_TEXT SECTION:_
◆ ◆ ◆ ◆
Obviously, refugees are much in the news (Canada is filled with Bobs and Susans debating the 25k Syrians who have resettled here over the last year), and as the pig's head incident is based on a real case in Maine, the situation is ripe for a literary examination. And since Strout is not only a talented author but a member of the bar whose husband was formerly the AG of Maine, who better to take up her pen in the effort? Strout has Jim's wife, Helen, read an article on the refugee camps in Kenya from whence the Somalis came to America:

The women, in order to gather firewood, had to wander away from camp, where bandits might rape them; some of these women had been raped several times. Many of their children died of starvation right in their arms. The children who lived did not go to school. There were no schools. The men sat around chewing leaves – khat – which kept them high, and their wives, of which they could have up to four, had to try to keep the family alive with the little bit of rice and drops of cooking oil they received from the authorities every six weeks.
Who wouldn't open their borders to these suffering people? But Susan has the view from front line America:
Some say it's not different from when the city was filled with French Canadian millworkers speaking French. But it is different because what nobody talks about is that they don't want to be here. They're waiting to go home. They don't want to become part of our country. They're just kind of sitting here, but meanwhile they think our way of life is trashy and glitzy and crummy. It hurts my feelings, honestly.
◆ ◆ ◆ ◆
_PROBLEMS TO WORK ON:_
- 1) List every place name that appears in the passage about Strout and refugees.
- 2) Write a continuation of the passage about Strout and refugees, beginning after its final sentence.

(Source records)
◆ ◆ ◆ ◆
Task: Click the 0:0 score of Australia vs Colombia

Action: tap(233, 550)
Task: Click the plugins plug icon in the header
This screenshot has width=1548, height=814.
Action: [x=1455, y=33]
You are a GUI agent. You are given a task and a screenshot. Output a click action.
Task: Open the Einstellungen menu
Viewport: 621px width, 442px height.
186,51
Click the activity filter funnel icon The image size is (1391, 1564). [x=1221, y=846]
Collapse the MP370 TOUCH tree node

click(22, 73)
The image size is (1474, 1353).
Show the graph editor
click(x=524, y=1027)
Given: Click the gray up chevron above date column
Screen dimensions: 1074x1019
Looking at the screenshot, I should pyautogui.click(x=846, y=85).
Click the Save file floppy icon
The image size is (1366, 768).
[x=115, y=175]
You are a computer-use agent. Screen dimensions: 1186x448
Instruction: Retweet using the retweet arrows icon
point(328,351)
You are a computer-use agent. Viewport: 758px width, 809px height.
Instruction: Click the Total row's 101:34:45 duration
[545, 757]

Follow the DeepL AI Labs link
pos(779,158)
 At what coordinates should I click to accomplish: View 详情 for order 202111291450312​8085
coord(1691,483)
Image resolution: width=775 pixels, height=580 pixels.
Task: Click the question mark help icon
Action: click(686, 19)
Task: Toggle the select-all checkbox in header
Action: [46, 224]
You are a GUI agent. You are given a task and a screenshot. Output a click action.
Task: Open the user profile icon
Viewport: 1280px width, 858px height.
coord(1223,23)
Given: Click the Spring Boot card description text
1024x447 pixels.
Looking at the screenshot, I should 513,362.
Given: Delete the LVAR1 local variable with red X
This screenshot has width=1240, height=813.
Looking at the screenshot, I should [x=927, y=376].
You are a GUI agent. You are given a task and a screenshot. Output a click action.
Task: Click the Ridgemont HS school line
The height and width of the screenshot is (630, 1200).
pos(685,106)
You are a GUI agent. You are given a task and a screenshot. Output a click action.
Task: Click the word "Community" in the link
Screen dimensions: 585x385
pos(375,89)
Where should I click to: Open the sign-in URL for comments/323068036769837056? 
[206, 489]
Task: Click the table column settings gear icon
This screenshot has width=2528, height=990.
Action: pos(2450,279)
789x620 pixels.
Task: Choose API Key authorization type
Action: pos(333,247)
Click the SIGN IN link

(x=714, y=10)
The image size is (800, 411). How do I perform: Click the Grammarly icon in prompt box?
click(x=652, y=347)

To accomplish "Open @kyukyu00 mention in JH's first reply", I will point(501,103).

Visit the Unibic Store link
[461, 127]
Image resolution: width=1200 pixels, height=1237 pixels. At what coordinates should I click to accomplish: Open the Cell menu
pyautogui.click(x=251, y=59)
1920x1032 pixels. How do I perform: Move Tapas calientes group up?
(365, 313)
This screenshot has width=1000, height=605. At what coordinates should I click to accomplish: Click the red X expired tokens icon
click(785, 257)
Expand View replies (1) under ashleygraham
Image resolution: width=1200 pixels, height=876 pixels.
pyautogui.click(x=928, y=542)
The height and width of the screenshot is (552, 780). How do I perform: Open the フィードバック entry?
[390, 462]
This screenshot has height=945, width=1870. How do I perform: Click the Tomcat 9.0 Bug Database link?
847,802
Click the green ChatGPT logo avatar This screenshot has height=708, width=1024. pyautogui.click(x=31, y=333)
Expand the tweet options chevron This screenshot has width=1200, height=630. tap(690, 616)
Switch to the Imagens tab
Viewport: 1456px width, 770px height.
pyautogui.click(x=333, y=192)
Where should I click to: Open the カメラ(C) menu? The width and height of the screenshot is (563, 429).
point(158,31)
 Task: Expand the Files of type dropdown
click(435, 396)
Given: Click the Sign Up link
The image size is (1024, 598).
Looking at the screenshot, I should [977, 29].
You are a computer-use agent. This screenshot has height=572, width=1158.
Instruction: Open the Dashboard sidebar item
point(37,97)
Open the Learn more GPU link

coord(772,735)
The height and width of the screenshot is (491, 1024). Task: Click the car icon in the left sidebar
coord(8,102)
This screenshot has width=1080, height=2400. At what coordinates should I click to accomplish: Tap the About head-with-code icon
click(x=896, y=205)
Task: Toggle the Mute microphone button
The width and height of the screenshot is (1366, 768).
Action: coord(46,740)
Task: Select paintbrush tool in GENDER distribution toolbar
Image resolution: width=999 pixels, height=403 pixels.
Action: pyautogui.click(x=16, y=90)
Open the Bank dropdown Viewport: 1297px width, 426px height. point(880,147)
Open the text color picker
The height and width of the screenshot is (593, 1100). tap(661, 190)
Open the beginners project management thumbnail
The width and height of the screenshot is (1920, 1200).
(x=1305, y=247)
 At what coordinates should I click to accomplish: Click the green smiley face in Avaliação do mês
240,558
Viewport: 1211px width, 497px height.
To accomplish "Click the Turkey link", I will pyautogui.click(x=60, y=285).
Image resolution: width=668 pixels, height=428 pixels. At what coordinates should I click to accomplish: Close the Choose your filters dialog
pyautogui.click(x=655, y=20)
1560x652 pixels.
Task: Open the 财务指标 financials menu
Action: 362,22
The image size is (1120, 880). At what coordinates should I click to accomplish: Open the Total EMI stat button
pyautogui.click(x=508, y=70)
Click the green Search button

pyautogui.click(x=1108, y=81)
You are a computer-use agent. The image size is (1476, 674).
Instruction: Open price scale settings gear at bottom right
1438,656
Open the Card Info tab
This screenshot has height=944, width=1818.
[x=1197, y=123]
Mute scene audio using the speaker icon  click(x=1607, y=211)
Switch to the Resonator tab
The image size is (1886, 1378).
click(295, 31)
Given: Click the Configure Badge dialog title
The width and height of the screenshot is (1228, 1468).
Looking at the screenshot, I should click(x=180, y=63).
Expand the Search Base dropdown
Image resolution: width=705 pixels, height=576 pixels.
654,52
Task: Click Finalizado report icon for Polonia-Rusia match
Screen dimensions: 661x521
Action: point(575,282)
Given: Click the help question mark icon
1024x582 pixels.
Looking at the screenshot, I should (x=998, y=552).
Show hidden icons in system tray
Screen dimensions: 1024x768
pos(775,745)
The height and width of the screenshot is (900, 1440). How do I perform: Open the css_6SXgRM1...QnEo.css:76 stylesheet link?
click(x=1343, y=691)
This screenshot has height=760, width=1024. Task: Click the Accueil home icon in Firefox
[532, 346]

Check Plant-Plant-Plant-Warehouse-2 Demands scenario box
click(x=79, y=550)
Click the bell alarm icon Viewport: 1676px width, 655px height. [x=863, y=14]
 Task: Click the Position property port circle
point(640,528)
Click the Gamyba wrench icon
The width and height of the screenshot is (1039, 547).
◆ ◆ ◆ ◆
_EXERCISE RESULTS:_
- 1) Canada, Maine, Kenya, America

- 2)
(While Bob makes the case that the French Canadians eventually assimilated into the community, his point is undermined when, near the end of the book, Abdikarim meets with people who do intend to go back to Africa, where their children will be raised as Africans instead of trashy, glitzy, crummy Americans.) In a later scene, Bob's ex-wife Pam explains to him the underbelly of Somalian society based on a book she's reading (what appears to be one of Ayaan Hirsi Ali's), and his response felt to me like Strout's own final word on the matter:
That book is the right wing's dream. Do you not get that? Do you read the paper at all anymore? And second of all, I saw some of those so-called crazy people in the courtroom at Zach's hearing. And guess what, Pam? They're not crazy. They're exhausted. And partly they're exhausted by people like you reading about the most inflammatory aspects of their culture in some book club, and then getting to hate them for it, because deep down that's what we ignorant, weenie Americans, ever since the towers went down, really want to do. Have permission to hate them.
I like a book about issues, and I was enjoying all of the different perspectives in The Burgess Boys, but just when this felt like it was going to get really good, the court case fizzled out, the refugee issue ceased to be a concern, and the second half of this became a book about the siblings and their relationships. And if it was ultimately about the characters, well, I never learned why Zach pulled his “prank” (other than being a sad sack kid who doesn't quite think through his own actions, which I do kind of understand, but it makes for unsatisfying fiction), Jim is cartoonishly abusive to his brother (and I didn't understand the soap opera his marriage becomes), Bob is cartoonishly patient and good, and I didn't understand why nobody liked Susan for her entire life (Not even her twin? Just because their mother yelled at only her? She's made to feel so peripheral that the book can't even be called The Burgess Siblings? What's up with that?)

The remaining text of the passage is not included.